Órfãos de Pais Vivos

Cromos

Escreve quem sabe

2022-12-11 às 06h00

José Manuel Cruz José Manuel Cruz

Victor But lerá o persa Omar Khayyam no original, Luís de Camões idem, como William Shakespeare e Paul Verlaine, e no entanto passa a bondosos olhos ocidentais como o pior dos crápulas. Ao persa, ao português, ao francês e ao inglês, acresça-se-lhe o russo e o ucraniano – que de raiz ucraniana é, não russa – e o árabe, e temos no homem estampa de secretário-geral da ONU, e até os conhecimentos que haja feito e conserve entre demónios são trunfos na hora de passar a ferro as rugas do engelhado pano da paz mundial. Eu, por mim, votava na reabilitação do homem, encenaria uma de erro judiciário, ou falsa identificação, renascendo para o bem público o alegado armeiro, como um certo Farid para a vida em geral, após duas décadas de reclusão, subsequente a acusação de violação, que ele sempre negou. Tinha o moço 17 anos, e ódio dele nutriria uma certa Julie. Sortes que ninguém quer.

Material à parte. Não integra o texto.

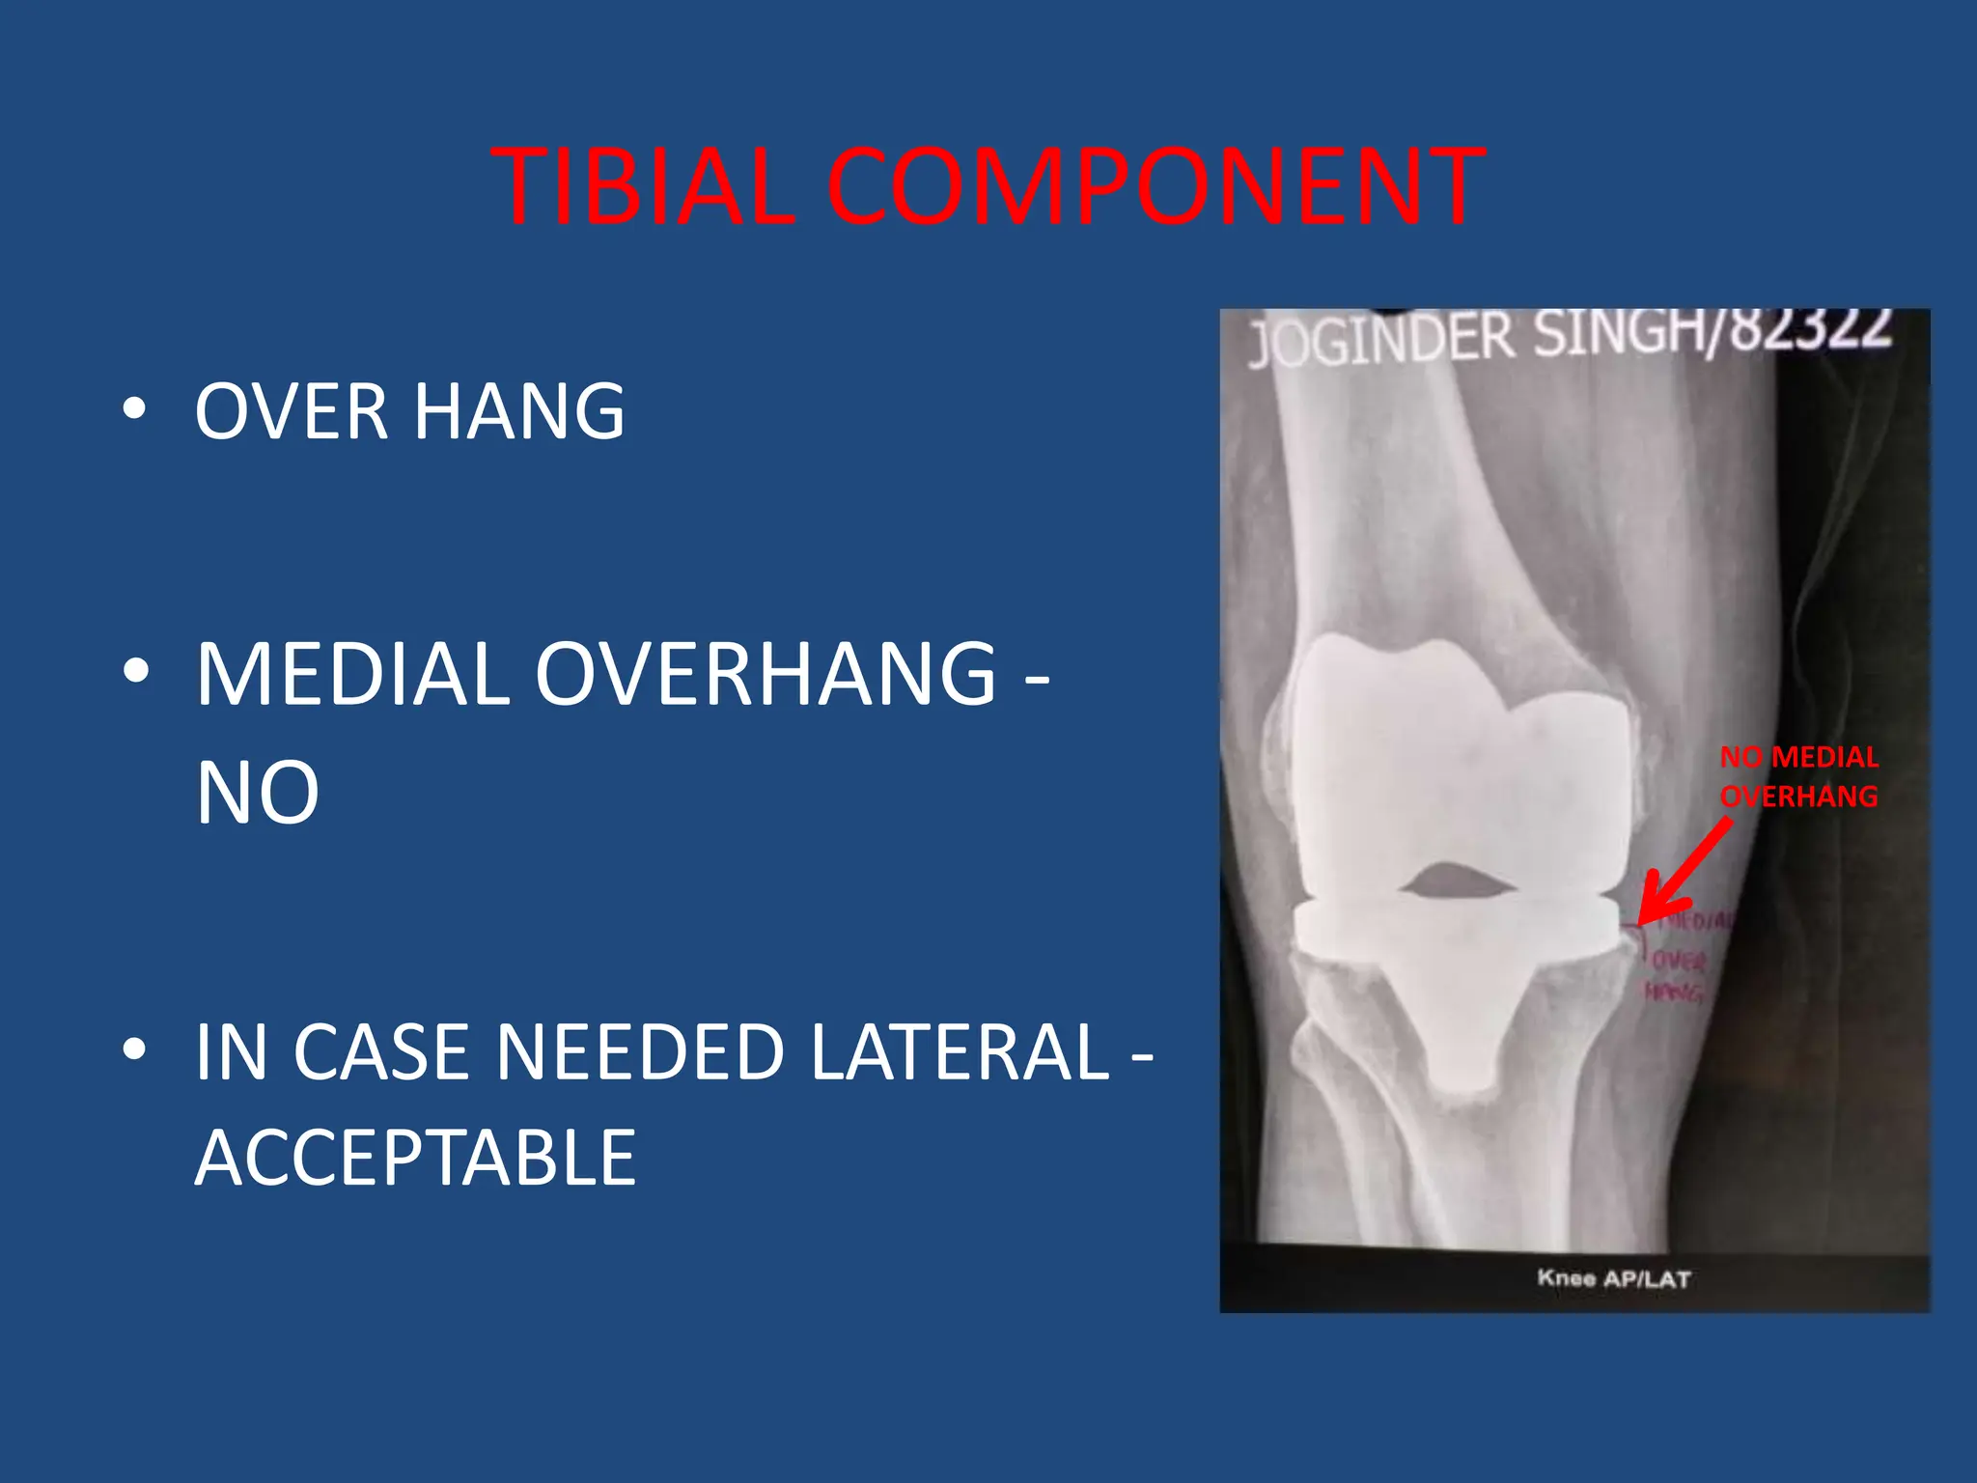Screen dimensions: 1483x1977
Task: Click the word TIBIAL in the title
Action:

Melhor berço que Victor teve Harry, isto digo eu por ideia geral. Harry ainda não foi a calabouço, mas não é de afastar pena que possa um dia sobrevir a acusação de trampolinice da grossa, isto porque há de acabar a entrada de dinheiro fresco, e o cavalheiro não será calhado ao trabalho, que é de estômago fraco, mais dado ao vômito que à digestão repousada, mais dado à encenação do drama de cordel, do que a obra levantada de mangas arregaçadas. Especulo, sem dúvida, e nenhum mal na realidade lhe vaticino. O problema somos nós, paspalhinhos de todo, em nome de quem lhe avançam uma pipa de massa por declarações de ridícula intimidade, de estirada maledicência. Nenhuma família é perfeita, e que me perdoe quem me leia e o oposto de si imagine, que não o digo por desfeita pessoal, antes por filosófica abordagem.

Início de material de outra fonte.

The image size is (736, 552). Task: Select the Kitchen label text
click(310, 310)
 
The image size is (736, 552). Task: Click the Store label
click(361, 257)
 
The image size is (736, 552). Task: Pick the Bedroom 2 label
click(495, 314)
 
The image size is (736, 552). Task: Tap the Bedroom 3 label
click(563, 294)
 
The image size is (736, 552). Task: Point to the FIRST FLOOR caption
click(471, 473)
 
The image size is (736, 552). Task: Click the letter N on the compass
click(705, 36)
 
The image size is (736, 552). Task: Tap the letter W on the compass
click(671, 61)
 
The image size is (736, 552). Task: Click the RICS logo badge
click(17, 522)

Pior berço que o de Victor poderá ter sido o do nosso Ronaldo. Digo “nosso” por vulgar apropriação abusiva, porque o simbolizamos, porque o próprio se simbolizou. Ser herói é uma chatice. Estar obrigado a ecranizar compensações pessoais e pátrias é um calvário. Ninguém sana tamanha frustração, e a do português tem musgos de quatro séculos e pico. O louco nunca é louco, o bêbado nunca é bêbado, o português só é português quando puxa ao pastel de nata que os outros não têm, ao bolinho de bacalhau que escapa entre os dedos de reputado chef de cozinha molecular, quando tira da cartola um futebolista de eleição. Não ambiciona o português um país decente, basta-lhe que o invejem por uma futilidade. Não procura o portu- guês viver a tempo inteiro, basta-lhe o estalo de língua do turista. Não aspira o português a governo consequente, a memória longínqua de listas de espera na saúde, a pobrezas reduzidas à inexpressão, basta-lhe um estandarte de papel de seda e a chincalheira de solene processionar. Talvez o português não esteja sozinho em mundo de faz de conta, mas que de si cuidem os outros, por exemplo os marroquinos que se comoveram às lágrimas, que gritaram à rouquidão, por uma vitória sobre a Espanha. Desforras que só o que se julga desforrado vê.

Escrevo sobre a manhã de sábado. O patriotismo que me faz desnudar falhas nossas é o mesmo que me leva a aspirar a uma vitória sobre o terreno de jogo. De nome espera ganhar quem abdica de se aplicar a fundo, quem se prende a querelas e a marcos de efeito individual. Os golos do nosso Ronaldo são tanto dele, como dos dez que a cada vez evoluíram com ele no relvado. Um homem sozinho não ganha, um homem que joga para pessoal vaidade não augura grande vitória. São precisos 11 que joguem por 12, contando que o adversário não avance com semelhante receita de culinária própria.